Our bodies have mastered how to shield themselves from infection at the end of the process. Like all vaccines, the advantage of mRNA vaccines is that people who are vaccinated receive this immunity without ever having to risk the severe effects of contracting COVID-19.
What are the possible side effects of the vaccine?
The most common side effects from the vaccines are:
- Injection site pain and less often redness or swelling
- Muscle aches
Commonly, side effects occur within the first or second day after each vaccine dose, and only last a few days.
Was the vaccine hastily created?
Although COVID-19 vaccines were produced at a faster pace than ever before, it was critical that speed did not compromise safety.
Mass funding, global health unity, and urgent care are all considerations taken when the COVID-19 vaccine was being worked on. Additionally, a lot of research was present on other coronaviruses, like MERS-CoV and the first SARS-CoV, which helped scientists learn about the specific COVID-19 virus.

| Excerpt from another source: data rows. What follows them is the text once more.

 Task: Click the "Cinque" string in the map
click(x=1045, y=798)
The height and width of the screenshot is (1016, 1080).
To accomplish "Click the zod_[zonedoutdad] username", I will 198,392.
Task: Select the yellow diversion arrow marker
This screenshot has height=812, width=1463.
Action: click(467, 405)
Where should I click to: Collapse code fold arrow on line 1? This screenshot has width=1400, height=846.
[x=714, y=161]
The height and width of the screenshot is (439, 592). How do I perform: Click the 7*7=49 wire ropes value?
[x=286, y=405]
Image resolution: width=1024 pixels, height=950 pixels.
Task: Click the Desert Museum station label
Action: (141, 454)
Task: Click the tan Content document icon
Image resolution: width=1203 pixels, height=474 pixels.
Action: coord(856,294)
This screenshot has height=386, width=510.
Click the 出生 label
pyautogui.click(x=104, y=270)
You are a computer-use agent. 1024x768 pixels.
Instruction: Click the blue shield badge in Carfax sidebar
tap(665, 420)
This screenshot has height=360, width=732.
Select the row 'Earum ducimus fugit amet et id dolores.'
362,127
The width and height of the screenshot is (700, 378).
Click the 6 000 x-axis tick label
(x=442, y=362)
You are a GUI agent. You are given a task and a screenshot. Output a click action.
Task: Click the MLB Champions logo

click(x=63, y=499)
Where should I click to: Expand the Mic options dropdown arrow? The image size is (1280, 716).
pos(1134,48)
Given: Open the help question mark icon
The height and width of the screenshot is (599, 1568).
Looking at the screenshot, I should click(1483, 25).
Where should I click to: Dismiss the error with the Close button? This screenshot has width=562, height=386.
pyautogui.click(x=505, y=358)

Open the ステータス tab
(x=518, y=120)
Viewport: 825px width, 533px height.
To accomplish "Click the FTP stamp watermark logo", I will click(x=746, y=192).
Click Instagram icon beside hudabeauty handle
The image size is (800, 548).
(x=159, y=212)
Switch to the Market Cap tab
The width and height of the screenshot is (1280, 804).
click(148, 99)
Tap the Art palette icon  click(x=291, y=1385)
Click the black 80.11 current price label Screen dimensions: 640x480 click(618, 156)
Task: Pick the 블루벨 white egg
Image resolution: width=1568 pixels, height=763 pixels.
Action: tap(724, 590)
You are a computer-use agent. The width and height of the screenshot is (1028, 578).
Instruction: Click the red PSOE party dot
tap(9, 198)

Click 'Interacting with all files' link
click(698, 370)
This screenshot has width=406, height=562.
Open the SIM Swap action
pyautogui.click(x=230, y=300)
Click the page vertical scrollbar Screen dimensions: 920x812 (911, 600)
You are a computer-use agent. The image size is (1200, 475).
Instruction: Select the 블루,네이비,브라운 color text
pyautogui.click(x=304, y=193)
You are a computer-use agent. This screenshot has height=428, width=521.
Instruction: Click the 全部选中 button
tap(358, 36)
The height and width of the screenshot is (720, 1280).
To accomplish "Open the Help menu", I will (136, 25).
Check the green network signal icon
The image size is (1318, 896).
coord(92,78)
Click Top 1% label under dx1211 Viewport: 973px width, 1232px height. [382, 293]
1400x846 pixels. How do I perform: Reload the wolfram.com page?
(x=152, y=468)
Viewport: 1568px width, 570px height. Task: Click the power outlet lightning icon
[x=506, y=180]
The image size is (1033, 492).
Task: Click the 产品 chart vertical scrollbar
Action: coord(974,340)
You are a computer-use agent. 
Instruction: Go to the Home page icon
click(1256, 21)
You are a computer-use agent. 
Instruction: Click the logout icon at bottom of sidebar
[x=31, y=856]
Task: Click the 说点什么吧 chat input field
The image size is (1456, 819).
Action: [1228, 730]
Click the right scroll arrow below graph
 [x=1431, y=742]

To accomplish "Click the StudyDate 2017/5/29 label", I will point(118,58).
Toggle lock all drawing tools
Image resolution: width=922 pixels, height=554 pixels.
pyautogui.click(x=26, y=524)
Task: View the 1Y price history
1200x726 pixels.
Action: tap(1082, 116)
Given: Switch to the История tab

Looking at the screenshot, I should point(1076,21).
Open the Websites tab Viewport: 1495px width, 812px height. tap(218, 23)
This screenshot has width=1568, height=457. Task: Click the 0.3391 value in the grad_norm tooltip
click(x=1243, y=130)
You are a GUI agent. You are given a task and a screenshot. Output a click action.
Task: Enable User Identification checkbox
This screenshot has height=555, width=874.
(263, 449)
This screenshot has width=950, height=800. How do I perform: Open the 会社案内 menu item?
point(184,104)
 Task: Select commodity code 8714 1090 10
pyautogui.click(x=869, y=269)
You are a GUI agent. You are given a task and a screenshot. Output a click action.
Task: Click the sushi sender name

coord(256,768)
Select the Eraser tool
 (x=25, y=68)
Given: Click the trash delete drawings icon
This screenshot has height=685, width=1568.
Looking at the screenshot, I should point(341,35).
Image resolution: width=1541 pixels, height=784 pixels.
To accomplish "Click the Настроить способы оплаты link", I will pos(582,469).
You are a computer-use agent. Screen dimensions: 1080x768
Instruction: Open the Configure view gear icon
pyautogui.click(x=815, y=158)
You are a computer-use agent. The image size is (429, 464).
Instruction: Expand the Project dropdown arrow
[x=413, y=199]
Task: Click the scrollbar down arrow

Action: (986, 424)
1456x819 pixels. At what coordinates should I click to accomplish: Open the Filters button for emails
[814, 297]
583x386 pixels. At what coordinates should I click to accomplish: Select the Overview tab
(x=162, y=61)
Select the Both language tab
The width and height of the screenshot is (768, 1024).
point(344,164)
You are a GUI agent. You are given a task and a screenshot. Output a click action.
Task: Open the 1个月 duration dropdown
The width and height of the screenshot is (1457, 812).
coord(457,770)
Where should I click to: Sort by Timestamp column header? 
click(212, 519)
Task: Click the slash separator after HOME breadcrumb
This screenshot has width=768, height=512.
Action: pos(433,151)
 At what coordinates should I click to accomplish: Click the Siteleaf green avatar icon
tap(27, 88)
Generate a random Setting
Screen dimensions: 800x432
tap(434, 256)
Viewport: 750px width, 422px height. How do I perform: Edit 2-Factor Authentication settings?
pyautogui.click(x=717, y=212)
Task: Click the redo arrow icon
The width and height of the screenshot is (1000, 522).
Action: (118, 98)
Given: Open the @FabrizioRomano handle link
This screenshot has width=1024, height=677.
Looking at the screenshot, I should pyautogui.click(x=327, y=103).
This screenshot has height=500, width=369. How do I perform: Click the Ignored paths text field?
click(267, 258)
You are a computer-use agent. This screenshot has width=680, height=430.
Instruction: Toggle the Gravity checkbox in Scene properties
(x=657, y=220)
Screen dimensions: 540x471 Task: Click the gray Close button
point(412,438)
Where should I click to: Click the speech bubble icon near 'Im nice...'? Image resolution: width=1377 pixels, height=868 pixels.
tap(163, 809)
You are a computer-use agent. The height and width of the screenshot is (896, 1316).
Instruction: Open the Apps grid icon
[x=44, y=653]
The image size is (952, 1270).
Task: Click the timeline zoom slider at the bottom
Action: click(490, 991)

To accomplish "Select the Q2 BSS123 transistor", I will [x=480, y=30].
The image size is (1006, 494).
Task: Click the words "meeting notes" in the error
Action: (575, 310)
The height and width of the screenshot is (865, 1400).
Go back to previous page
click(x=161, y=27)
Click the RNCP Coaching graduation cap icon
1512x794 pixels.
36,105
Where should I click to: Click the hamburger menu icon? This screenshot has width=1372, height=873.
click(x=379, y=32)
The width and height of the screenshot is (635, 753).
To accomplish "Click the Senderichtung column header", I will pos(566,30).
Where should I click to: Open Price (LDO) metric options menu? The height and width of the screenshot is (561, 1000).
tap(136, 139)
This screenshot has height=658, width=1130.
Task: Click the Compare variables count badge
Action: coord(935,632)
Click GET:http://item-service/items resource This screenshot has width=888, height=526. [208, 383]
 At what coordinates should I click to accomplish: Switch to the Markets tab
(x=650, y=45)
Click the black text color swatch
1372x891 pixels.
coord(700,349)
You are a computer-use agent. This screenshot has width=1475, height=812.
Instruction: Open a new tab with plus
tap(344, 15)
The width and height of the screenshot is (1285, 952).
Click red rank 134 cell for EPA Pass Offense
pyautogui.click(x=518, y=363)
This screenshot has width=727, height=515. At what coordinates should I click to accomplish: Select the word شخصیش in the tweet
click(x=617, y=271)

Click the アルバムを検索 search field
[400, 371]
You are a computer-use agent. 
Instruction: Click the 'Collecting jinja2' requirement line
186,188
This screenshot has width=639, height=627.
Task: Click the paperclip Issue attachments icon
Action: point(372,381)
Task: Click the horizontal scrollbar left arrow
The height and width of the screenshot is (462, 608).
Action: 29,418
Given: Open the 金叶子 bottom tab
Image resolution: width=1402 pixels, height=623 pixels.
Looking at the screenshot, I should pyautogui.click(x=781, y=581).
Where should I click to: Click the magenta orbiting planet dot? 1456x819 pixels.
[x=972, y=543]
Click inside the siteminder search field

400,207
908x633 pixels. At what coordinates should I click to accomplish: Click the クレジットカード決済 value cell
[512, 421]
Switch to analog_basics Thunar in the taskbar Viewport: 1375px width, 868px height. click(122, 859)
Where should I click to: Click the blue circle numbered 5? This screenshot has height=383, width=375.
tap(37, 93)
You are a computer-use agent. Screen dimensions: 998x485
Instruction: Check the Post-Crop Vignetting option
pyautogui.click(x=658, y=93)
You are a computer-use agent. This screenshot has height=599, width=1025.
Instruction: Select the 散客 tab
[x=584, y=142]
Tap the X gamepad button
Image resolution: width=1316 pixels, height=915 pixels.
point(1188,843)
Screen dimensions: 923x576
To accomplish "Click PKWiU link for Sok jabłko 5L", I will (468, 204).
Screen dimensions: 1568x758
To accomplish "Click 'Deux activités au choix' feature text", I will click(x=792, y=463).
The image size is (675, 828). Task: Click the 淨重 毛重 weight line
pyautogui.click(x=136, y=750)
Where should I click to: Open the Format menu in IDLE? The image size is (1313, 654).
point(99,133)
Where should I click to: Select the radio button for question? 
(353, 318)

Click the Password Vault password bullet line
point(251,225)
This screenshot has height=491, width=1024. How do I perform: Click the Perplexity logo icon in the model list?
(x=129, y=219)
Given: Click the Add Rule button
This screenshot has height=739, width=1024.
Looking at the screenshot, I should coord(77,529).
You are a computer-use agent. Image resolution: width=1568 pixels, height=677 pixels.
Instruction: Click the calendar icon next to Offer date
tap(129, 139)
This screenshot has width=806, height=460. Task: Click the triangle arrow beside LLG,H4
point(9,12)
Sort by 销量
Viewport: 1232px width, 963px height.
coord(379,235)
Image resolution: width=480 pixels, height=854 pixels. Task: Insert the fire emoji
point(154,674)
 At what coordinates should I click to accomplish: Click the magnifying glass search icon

Who is eligible for the vaccine?
Eligibility differs between states. To find out if you are eligible, you can check on the DPH’s website here. These eligibilities are subject to change. Recently, all adults over the age of 16 have been deemed eligible to get vaccinated in Georgia.
The University of Georgia emailed their recent vaccination plan and update on Wednesday. The information on that email can be found here.
Do I have to pay for the vaccine?
The vaccines are being given free of charge by the federal government to all people residing in the United States, regardless of immigration or health care status.
Should I get vaccinated even if I have already had COVID-19?
Whether or not you have already had COVID-19, you can and should get vaccinated. That's because scientists aren't sure how long you'll be safe from getting sick after recovering from COVID-19. Even though you have recovered from COVID-19, it is possible (though unlikely) that you will become infected with the COVID-19 virus again.
Is the vaccine dangerous?
No. According to current reports, COVID-19 vaccines have a very strong safety profile. The vaccines that have been approved by the FDA for emergency use have been put through massive clinical trials. The established and possible harms of contracting COVID-19 are greater than the vaccines' potential safety risks.
After getting vaccinated, do I still have to wear a mask?
Yes, people who are vaccinated should still wear a mask. The vaccine would shield the vast majority of people from COVID-19. Vaccinated individuals, on the other hand, might also be able to spread the virus even though they have no symptoms. As a result, everyone should continue to wear masks as a precaution.
What is the difference between the three vaccines that are out?
Both the Pfizer-BioNTech and Moderna vaccines were introduced as a two-dose administration process. The Pfizer-BioNTech vaccine demonstrated a 95% efficacy rate after both doses — 21 days apart — and Moderna showed a 94.1% efficacy rate after both doses — 28 days apart. Johnson & Johnson produced a one-dose-only administration vaccine with a recent efficacy of 67%. All vaccines are safe for administration.